*SET PROBLEM A*:
Reproduce the Beaver River electoral district text word for word, in full.

*READING TEXT*:
Beaver River was a provincial electoral district in Alberta mandated to return a single member to the Legislative Assembly of Alberta from 1913 to 1952.  It was created in 1913 from the western half of Pakan, and abolished in 1952 when it and the northern parts of Athabasca were replaced by Lac La Biche.

Representation history

Beaver River's first MLA was Liberal Wilfrid Gariépy, a Quebec-born settler whose residency would be the subject of controversy toward the end of his second term. He did not run for a third, choosing instead to return to Trois-Rivières. Liberal Joseph Dechêne won the riding in 1921, but would go on to defeat in 1926. He later became MLA for neighbouring St. Paul.

John Delisle picked Beaver River up for the United Farmers of Alberta, serving only one term. In the 1930 election, a judicial recount declared him narrowly defeated by Liberal Henry Dakin, who would also serve only one term.

In the 1935 Social Credit sweep, Lucien Maynard won Beaver River by a landslide. He easily won re-election twice more, retiring for the 1948 election.

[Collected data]
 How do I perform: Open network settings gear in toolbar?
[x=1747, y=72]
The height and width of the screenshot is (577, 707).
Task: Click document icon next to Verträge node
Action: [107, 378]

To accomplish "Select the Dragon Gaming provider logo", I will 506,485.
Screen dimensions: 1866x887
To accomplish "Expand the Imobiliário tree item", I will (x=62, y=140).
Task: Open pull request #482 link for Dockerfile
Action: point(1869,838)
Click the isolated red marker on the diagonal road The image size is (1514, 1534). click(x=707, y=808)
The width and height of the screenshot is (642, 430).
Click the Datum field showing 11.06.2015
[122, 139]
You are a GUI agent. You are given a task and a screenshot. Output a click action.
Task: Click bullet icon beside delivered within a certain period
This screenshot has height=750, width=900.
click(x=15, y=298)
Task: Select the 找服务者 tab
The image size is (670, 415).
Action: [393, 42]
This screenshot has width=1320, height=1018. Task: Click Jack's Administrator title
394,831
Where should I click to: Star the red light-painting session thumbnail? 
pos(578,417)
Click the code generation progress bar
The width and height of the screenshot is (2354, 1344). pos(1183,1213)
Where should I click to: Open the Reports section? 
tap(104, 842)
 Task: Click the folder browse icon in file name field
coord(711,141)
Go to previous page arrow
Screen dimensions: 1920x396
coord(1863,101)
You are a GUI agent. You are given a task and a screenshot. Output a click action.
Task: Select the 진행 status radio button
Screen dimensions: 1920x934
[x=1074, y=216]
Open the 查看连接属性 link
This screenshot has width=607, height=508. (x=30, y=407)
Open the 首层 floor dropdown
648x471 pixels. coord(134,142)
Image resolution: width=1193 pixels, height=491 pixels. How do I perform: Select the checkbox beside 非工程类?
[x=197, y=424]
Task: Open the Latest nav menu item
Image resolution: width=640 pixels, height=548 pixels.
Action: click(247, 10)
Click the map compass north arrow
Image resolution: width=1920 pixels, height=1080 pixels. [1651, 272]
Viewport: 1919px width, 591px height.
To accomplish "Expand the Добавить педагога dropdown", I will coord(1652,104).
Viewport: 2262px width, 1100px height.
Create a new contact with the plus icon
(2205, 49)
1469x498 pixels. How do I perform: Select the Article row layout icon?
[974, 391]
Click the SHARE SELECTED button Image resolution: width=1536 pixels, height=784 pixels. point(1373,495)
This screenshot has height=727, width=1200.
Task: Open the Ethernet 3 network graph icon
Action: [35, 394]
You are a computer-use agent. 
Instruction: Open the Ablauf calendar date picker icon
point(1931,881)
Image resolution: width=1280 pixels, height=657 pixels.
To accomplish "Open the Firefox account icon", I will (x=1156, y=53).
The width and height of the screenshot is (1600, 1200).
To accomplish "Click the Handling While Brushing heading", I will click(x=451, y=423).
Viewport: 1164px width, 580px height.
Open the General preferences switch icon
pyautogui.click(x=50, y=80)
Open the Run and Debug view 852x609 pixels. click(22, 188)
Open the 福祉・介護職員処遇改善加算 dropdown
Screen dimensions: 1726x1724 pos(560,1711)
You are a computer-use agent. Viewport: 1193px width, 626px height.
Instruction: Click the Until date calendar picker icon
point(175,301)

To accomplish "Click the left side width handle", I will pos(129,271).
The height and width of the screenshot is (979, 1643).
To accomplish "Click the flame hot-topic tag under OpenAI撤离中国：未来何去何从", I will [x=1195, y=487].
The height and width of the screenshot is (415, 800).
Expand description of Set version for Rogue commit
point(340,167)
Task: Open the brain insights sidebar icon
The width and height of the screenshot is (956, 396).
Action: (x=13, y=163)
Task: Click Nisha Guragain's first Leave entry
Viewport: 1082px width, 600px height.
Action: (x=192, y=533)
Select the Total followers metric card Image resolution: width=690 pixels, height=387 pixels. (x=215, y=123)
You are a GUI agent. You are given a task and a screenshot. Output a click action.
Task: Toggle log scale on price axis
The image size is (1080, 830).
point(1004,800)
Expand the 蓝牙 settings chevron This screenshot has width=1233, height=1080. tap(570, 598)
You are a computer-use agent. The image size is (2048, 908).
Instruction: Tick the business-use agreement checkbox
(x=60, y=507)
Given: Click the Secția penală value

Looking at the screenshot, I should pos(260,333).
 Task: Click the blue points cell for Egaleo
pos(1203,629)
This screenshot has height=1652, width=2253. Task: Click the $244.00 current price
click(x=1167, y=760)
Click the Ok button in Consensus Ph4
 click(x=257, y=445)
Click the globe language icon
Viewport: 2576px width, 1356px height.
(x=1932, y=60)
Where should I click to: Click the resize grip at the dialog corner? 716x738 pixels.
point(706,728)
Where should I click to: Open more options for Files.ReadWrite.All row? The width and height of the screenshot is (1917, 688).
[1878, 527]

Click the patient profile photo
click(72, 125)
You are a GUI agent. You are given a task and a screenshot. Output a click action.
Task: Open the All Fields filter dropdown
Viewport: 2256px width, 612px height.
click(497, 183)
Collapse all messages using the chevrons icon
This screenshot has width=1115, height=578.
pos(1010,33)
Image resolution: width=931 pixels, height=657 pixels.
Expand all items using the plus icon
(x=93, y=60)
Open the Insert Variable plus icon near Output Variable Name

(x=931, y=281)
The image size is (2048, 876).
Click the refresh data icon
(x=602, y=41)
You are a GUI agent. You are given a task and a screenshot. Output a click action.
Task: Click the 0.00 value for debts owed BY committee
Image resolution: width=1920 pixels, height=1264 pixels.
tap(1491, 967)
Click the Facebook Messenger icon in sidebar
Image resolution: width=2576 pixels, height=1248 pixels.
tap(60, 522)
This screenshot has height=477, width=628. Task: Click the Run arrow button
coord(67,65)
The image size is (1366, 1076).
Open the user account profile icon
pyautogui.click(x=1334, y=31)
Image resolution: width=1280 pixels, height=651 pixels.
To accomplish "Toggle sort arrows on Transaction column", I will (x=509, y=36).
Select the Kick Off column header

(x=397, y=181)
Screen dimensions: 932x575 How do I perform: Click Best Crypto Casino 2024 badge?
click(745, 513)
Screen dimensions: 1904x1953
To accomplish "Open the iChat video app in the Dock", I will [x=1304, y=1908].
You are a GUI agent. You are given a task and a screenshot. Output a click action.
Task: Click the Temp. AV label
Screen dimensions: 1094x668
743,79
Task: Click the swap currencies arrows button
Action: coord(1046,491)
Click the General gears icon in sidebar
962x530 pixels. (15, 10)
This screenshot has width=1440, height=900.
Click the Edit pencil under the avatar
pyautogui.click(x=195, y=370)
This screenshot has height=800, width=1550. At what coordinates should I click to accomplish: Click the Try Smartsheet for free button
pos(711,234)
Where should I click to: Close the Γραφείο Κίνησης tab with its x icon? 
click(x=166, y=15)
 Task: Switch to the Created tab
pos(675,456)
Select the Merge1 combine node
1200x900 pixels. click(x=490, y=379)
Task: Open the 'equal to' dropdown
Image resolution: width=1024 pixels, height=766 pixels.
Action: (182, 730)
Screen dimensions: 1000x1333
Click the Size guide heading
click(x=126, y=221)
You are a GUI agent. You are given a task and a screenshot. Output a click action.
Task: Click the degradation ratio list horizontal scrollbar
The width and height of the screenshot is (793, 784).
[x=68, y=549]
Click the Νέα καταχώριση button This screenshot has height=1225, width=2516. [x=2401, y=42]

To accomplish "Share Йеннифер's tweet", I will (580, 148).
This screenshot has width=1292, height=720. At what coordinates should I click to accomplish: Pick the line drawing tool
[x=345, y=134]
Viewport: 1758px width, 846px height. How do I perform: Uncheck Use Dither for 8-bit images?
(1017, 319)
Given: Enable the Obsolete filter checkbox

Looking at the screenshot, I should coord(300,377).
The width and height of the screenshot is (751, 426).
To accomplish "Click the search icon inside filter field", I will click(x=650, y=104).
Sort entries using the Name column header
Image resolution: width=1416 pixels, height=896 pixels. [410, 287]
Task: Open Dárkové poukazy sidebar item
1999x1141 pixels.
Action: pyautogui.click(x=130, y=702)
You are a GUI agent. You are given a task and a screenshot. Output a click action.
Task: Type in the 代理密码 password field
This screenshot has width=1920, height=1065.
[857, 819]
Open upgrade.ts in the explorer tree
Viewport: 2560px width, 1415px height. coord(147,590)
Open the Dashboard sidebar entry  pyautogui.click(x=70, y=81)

*SET PROBLEM B*:
Write out the records from the line with "Open upgrade.ts in the explorer tree" up to and including the last line of the records.

*EXERCISE SOLUTION A*:
Beaver River was a provincial electoral district in Alberta mandated to return a single member to the Legislative Assembly of Alberta from 1913 to 1952.  It was created in 1913 from the western half of Pakan, and abolished in 1952 when it and the northern parts of Athabasca were replaced by Lac La Biche.

Representation history

Beaver River's first MLA was Liberal Wilfrid Gariépy, a Quebec-born settler whose residency would be the subject of controversy toward the end of his second term. He did not run for a third, choosing instead to return to Trois-Rivières. Liberal Joseph Dechêne won the riding in 1921, but would go on to defeat in 1926. He later became MLA for neighbouring St. Paul.

John Delisle picked Beaver River up for the United Farmers of Alberta, serving only one term. In the 1930 election, a judicial recount declared him narrowly defeated by Liberal Henry Dakin, who would also serve only one term.

In the 1935 Social Credit sweep, Lucien Maynard won Beaver River by a landslide. He easily won re-election twice more, retiring for the 1948 election.

*EXERCISE SOLUTION B*:
Open upgrade.ts in the explorer tree
Viewport: 2560px width, 1415px height. coord(147,590)
Open the Dashboard sidebar entry  pyautogui.click(x=70, y=81)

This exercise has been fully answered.